* [WORK ITEM]:
Copy each line of the data below in which the word "computer" can be found.
══ RECORD EXTRACTS
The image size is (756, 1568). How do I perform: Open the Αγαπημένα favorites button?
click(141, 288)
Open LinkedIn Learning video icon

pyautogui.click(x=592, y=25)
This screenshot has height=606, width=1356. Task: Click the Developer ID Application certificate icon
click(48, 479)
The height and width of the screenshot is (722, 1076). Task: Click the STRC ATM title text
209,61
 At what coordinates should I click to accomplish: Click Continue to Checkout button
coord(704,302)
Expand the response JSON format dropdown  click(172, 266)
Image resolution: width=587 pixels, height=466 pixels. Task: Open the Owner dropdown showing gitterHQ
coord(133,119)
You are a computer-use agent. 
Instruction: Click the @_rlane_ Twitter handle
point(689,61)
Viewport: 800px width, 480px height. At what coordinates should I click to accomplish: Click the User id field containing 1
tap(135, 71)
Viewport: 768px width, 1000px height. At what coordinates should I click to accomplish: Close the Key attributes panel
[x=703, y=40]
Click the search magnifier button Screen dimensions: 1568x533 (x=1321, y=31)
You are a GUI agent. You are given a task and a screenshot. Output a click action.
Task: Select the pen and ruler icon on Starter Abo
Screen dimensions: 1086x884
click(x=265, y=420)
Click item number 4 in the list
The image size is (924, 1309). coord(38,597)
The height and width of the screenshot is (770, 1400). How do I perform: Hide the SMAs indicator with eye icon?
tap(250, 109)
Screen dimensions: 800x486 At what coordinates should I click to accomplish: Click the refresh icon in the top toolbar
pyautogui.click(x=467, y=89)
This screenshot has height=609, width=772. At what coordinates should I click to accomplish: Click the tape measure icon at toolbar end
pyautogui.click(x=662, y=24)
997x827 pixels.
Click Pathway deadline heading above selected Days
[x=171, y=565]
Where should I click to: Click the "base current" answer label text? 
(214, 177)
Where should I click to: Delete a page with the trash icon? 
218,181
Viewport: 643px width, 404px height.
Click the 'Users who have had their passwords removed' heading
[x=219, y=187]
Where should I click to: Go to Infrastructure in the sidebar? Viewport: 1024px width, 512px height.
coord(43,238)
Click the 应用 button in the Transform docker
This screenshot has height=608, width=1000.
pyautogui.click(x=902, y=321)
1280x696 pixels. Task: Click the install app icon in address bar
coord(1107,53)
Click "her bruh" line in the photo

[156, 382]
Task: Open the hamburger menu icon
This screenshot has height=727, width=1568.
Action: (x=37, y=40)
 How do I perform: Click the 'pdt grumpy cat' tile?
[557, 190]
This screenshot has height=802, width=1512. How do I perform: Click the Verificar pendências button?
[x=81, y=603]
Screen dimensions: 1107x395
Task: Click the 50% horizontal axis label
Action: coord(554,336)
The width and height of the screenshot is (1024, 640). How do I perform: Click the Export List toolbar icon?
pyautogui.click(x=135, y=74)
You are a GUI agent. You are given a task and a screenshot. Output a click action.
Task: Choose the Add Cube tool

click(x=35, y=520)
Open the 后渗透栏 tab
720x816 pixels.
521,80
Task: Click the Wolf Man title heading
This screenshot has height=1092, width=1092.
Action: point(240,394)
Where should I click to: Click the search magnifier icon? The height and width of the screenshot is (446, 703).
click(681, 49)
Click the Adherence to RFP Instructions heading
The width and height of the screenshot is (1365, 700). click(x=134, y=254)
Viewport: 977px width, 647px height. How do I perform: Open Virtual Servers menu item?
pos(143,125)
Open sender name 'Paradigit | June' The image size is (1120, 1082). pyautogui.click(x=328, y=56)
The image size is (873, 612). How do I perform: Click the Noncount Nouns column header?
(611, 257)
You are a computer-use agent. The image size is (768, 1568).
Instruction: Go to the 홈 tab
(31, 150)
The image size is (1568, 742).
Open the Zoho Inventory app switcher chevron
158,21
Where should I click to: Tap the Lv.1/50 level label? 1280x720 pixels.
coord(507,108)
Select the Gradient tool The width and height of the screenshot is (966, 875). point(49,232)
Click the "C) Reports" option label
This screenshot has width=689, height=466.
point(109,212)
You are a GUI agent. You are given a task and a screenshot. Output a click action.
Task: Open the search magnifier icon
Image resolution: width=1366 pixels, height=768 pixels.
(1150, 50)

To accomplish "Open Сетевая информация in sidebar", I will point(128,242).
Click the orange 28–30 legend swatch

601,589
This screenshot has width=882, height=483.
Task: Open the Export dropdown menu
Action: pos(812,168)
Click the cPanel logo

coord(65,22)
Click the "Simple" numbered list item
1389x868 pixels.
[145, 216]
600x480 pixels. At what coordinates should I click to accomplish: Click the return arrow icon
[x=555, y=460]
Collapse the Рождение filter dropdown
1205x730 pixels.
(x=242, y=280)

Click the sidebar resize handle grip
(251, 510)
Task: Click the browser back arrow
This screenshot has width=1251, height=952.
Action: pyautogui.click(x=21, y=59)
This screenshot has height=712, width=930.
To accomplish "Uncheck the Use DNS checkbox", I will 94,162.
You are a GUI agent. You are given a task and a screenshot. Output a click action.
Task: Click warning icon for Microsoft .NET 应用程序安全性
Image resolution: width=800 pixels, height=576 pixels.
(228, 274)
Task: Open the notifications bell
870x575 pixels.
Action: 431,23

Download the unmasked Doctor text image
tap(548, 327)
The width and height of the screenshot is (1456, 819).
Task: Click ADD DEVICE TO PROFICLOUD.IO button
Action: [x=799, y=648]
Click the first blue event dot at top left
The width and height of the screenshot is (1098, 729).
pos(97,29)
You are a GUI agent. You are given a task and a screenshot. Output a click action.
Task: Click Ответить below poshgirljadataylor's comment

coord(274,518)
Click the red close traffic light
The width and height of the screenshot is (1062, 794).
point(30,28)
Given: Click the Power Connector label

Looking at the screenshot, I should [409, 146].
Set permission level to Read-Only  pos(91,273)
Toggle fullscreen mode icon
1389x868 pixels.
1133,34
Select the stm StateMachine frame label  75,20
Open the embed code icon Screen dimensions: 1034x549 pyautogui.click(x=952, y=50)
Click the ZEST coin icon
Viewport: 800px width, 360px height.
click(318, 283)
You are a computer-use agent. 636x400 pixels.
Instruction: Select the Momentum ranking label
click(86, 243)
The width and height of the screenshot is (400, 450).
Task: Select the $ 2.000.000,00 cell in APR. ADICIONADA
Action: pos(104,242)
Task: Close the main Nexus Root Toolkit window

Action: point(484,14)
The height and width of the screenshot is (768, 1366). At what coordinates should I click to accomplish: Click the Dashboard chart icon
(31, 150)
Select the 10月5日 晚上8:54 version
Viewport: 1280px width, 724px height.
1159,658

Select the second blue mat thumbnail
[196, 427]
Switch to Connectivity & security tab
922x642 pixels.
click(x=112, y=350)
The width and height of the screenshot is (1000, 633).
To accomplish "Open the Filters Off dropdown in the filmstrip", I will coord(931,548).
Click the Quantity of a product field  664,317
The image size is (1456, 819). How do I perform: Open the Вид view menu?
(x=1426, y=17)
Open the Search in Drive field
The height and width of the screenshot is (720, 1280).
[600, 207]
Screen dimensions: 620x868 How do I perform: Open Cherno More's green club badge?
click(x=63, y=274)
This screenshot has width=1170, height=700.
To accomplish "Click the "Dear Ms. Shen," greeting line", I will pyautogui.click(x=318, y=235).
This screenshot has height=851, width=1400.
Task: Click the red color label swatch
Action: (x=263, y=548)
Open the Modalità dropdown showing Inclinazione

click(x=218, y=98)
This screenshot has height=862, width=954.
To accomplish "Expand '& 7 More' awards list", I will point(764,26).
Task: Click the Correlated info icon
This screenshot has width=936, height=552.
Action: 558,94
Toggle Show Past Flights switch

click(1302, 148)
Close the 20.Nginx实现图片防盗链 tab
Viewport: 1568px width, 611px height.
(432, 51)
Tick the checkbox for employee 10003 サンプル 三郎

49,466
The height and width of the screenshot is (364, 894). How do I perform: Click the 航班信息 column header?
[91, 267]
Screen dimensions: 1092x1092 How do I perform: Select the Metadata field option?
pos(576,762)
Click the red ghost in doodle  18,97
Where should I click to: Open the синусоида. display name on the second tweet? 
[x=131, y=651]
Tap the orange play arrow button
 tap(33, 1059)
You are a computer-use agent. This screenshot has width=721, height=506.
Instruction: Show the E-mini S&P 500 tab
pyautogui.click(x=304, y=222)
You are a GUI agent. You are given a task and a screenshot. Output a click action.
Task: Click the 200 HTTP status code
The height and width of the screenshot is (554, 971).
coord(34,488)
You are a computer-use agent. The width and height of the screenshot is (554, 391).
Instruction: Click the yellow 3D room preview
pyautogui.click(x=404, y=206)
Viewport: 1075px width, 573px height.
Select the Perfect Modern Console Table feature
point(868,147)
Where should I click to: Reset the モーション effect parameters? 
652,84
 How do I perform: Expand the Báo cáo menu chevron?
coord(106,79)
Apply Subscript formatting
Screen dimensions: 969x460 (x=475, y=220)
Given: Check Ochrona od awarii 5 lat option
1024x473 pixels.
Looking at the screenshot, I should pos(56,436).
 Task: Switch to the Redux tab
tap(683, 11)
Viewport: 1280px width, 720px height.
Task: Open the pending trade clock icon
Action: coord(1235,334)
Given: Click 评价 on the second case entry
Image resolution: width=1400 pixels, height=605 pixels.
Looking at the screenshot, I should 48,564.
════
* [WORKED SOLUTION]:
You are a computer-use agent. 
You are a computer-use agent. The image size is (768, 1568).
You are a computer-use agent. 636x400 pixels.
You are a computer-use agent. This screenshot has width=721, height=506.
You are a computer-use agent. The width and height of the screenshot is (554, 391).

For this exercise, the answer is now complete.